— Compiti da svolgere —
1) Secondo l'articolo su Eni e i No-Triv, quale posizione occupa Eni nella classifica europea riportata da Oil&Gas Journal?
2) Riprendi l'articolo su Eni e i No-Triv dopo la sua ultima frase e prosegui il testo.

— Estratto della pagina —

------------

Eni e non solo, tutte le ipocrisie dei No-Triv

In Italia parlare di petrolio e gas può apparire fuori luogo, ma il greggio costituisce col 34% la prima fonte dei nostri consumi di energia. L'analisi dell’economista Alberto Clò, direttore della rivista Energia 

L’ennesima uscita di un’impresa estera, con la rinuncia di Shell a dar seguito ai permessi di ricerca di gas e petrolio in Piemonte, è stata salutata con entusiasmo dal M5S come un ulteriore passo “verso un’Italia Oil Free”.

A parte il fatto che ancor oggi il petrolio costituisce col 34% la prima fonte dei nostri consumi di energia e che non estrarlo all’interno non equivale affatto a non consumarlo (bensì ad importarlo), può apparire fuori del coro parlare di petrolio e metano anche solo indirettamente riconducibili al nostro Paese. Parlare di Eni, ad esempio, e delle sue ottime performance.

Non farlo sarebbe però segno di quell’ipocrisia che attraversa l’imperante retorica ambientale su quel che sarà – grazie all’auspicato ma difficilissimo da conseguire Piano Energia-Clima – evitando di parlare di quel che è. E negli idrocarburi è soprattutto Eni: società quotata, (ancora) controllata dallo Stato, patrimonio quindi dell’intera collettività che ha ampiamente beneficiato della sua azione sin dalla sua fondazione nel 1953.

Qualcosa quindi di cui non bisognerebbe imbarazzarsi e tacerne, come nella più parte dei media. Né, a ben vedere, lo fa lo stesso Cane a Sei Zampe, sempre più proteso a pubblicizzare quel che fa nelle marginali rinnovabili (da ultimo sul moto ondoso o gli olii esausti) più che nel suo core business: petrolio e metano.

Per saperne di più è utile allora scorrere la stampa internazionale, specie quella specializzata, a iniziare dal più accreditato magazine del mondo degli idrocarburi: Oil&Gas Journal, fondato nel 1902, che in un recente numero riporta le classifiche delle Top 50 oil&gas americane e le Top 100 nelle altre regioni sui loro risultati nello scorso biennio.

Eni vi compare nella classifica europea come 4° gruppo dietro, nell’ordine, all’anglo-olandese Royal Dutch Shell (RDS), alla britannica BP, alla francese Total e davanti alla norvegese Equinor (nuovo nome di Statoil dopo un’abile operazione di green-washing) e alla spagnola Repsol.

Al di là della notevole differenza dimensionale negli indicatori monetari (ricavi e utili) in un rapporto sino a 1 a 4 rispetto alla prima classificata RDS, Eni evidenzia due aspetti del tutto peculiari rispetto ai suoi competitor: 1) una più elevata propensione ad investire e 2) una relativamente più ampia base mineraria.

------------

— Dati memorizzati —
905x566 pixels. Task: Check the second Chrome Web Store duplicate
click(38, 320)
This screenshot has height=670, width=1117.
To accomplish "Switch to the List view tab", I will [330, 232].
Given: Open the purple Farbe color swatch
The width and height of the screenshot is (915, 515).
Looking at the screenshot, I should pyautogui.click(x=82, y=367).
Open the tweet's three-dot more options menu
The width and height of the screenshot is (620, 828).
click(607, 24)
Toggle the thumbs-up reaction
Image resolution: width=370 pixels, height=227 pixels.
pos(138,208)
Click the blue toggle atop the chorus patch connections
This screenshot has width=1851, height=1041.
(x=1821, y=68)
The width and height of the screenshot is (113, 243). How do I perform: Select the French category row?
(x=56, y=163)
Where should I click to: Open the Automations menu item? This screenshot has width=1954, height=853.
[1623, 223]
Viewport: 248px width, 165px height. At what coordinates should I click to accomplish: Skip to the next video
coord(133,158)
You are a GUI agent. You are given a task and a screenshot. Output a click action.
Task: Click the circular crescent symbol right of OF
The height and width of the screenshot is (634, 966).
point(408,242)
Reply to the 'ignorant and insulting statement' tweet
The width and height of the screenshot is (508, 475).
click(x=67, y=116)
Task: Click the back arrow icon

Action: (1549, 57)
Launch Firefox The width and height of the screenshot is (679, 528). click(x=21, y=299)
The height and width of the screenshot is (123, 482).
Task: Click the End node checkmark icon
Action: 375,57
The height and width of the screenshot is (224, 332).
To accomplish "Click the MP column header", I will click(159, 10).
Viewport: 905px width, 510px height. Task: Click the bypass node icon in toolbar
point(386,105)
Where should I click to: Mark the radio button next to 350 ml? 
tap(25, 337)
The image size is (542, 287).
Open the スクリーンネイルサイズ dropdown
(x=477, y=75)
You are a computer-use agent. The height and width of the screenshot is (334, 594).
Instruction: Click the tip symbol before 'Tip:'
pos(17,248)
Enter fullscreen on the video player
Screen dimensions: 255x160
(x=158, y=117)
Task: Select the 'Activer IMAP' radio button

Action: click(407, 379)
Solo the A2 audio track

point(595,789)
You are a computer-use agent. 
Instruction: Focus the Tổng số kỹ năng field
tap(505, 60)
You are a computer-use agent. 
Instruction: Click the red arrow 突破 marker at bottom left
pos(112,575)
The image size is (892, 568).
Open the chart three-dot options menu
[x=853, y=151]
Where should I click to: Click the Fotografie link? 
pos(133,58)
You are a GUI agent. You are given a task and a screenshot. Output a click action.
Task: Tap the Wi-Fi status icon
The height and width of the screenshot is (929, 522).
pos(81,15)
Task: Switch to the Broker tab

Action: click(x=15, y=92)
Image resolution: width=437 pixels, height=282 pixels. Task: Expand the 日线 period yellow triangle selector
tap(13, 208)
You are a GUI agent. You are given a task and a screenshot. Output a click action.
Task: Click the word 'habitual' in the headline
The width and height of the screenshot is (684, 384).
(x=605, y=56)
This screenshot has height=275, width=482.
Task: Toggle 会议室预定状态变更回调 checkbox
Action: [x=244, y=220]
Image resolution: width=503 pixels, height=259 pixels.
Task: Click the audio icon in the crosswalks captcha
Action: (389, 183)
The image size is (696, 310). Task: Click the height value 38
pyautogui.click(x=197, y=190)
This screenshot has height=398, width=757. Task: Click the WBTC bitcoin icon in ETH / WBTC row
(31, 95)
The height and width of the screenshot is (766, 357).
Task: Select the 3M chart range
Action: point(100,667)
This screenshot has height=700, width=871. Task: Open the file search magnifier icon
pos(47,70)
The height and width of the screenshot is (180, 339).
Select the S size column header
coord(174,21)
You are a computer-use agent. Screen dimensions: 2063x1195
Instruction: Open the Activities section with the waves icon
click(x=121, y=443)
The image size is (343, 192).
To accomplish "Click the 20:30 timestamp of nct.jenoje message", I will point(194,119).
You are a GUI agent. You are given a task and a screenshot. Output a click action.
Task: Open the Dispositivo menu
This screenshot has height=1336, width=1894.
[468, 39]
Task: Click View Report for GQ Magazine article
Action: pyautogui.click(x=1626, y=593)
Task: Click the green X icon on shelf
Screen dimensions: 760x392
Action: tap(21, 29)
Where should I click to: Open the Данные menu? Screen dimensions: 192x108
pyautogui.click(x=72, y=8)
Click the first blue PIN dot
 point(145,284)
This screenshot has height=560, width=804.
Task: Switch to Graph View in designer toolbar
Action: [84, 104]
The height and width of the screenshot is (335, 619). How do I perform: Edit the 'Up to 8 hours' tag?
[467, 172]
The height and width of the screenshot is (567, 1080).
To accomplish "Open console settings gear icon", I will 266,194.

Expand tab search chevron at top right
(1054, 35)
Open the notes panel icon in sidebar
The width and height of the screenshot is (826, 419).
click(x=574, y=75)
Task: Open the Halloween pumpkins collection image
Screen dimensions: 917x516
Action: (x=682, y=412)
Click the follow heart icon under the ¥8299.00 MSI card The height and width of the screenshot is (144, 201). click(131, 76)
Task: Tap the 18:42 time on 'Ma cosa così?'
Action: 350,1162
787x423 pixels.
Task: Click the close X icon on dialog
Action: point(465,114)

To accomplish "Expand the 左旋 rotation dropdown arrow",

------------

— Risultati —
1) Il 4° posto, dietro Royal Dutch Shell, BP e Total.

2)
Il volume di investimenti di Eni nel 2018 è stato di circa 11 miliardi di dollari rappresentando circa il 12 per cento dei suoi ricavi totali, contro percentuali dei competitor nettamente inferiori sino alla metà. Segno che il gruppo crede nel domani del suo core business, al di là delle nefaste profezie sull’imminente fine di petrolio e metano, ed al suo convinto impegno a ridurre l’“impronta carbonica” (carbon footprint) delle sue attività, ad iniziare da quelle upstream.

In sintesi: Eni è in grado di più che rimpiazzare la sua produzione corrente, individuando (con largo anticipo) nuove aree che presentino un minor time-to-market delle risorse rinvenute, rischi non elevati, costi contenuti, buoni margini.

La sua eccellenza nella fase esplorativa – universalmente apprezzata da competitor e paesi produttori – ha consentito al Gruppo nel recente passato di finanziare la più costosa fase di sviluppo cedendo quote minoritarie dei giacimenti scoperti. Quel che le ha permesso di prolungare i flussi di produzione, che nel 2018 hanno toccato un nuovo record di 1,85 milioni barili al giorno di petrolio equivalente, conseguendo una buona redditività, con un profitto per barile di 9,3 dollari (con prezzi oggi intorno ai 60 dollari).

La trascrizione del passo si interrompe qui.